Chart 9. Selected Examples of Tandem Transesterification and Intramolecular Cycloaddition

C-Diethyloxycarbonyl nitrone 23 underwent similar tandem transesterification and intramolecular cycloaddition with allylic alcohols 20ad to give bicyclic cycloadducts 24ad29) (Chart 10). It should be noted that this cycloaddition affords cycloadducts 24ad featuring tetra-substituted carbon atoms.

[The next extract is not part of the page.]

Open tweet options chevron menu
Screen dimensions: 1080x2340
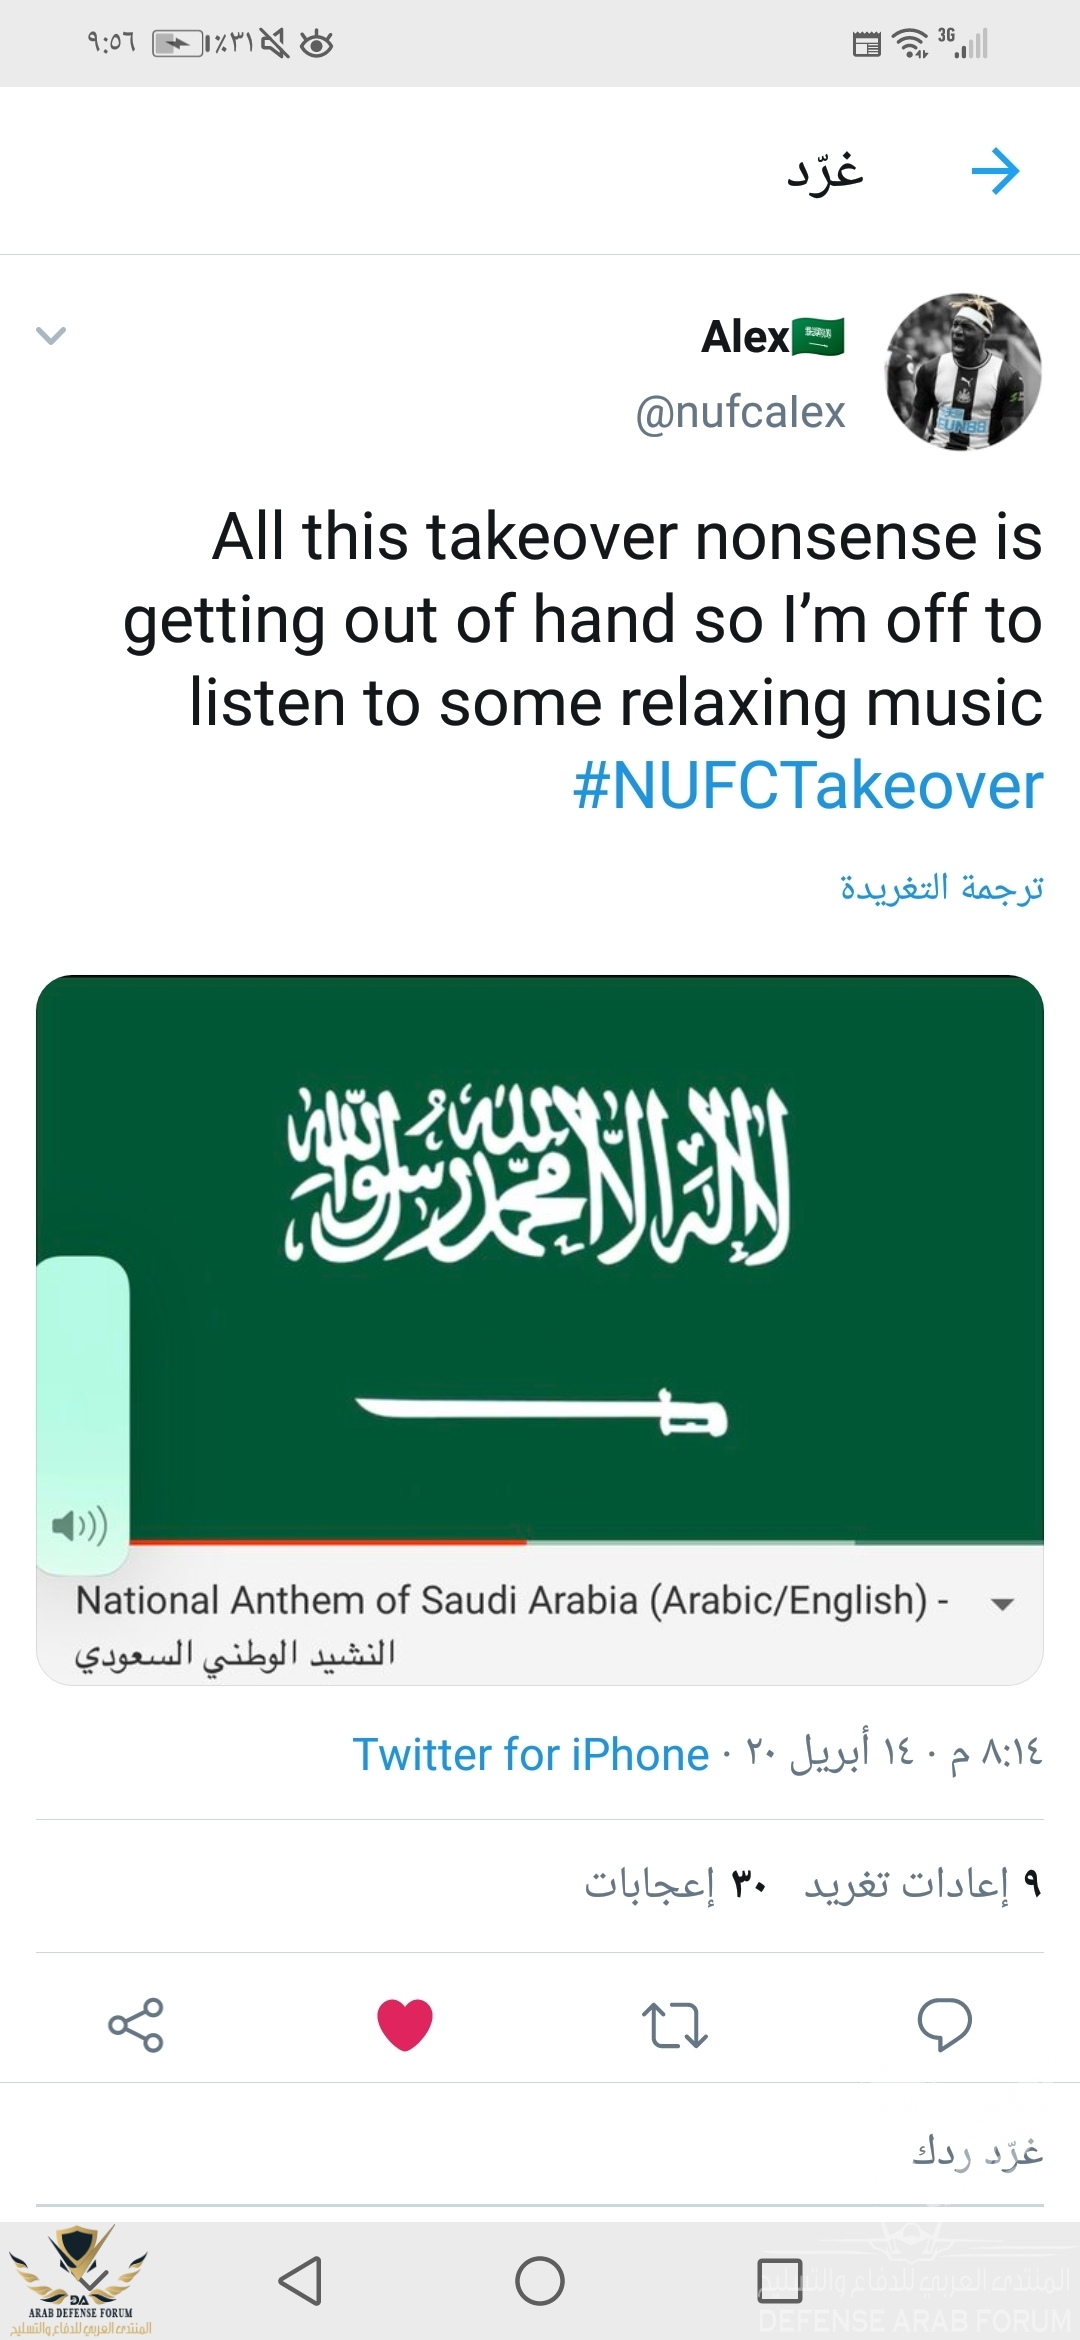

Chart 10. Selected Examples of Transesterification and Intramolecular Cycloaddion Using C-Diethoxycarbonyl Nitrones

Our tandem ester-formation and intramolecular cycloaddition concept was applied to synthesize a large library of compounds. Schreiber used esterification in place of transesterification, and reported construction of a huge chemical library by employing combinatorial chemistry based on split-pool synthesis (Chart 11). Thus, solid-supported allylic alcohol 25 derived from shikimic acid underwent condensation reaction with C-carboxylic acid nitrones 26 to provide intramolecular cycloadducts 27 having several functional groups that provide diversity. This method yielded as many as 2.18 million compounds.30,31)

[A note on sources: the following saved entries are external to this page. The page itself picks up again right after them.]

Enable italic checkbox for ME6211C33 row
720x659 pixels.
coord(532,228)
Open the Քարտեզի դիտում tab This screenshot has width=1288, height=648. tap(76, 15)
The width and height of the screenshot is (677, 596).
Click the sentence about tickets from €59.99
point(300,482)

Chart 11. Schreiber’s Construction of a Huge Chemical Library Using Tandem Esterification and Intramolecular Cycloaddition

Utilization of cyclic allylic alcohols such as 20b or 25 enabled complete asymmetric induction to provide cycloadduct 24b or 27 bearing multiple stereogenic centers (Charts 10, 11). Next, we examined the stereoselectivity of cycloaddition using linear secondary allylic alcohols (Z)-28 and (E)-2832,33) (Charts 12, 13). Nitrone (S)-15b having an (S)-2-phenylethyl group on the nitrogen atom reacted with allylic alcohol (Z)-28 in the presence of TiCl4 and MS4A to give a 92 : 8 mixture of (S)-29 and (S)-30. When the antipodal nitrone (R)-15b was used, the diastereofacial selectivity of the reaction with (Z)-28 did not change, and a 93 : 7 mixture of (R)-29 and (R)-30 was obtained. The stereoselectivities can be rationalized by considering transition models E and F for the cycloaddition step of (Z)-nitrones. Transition state F suffers severe allylic 1,3-strain34,35) whereas transition state E does not. Accordingly, the reactions give cycloadducts (S)-29 and (R)-29 as the major isomers, respectively (Chart 12).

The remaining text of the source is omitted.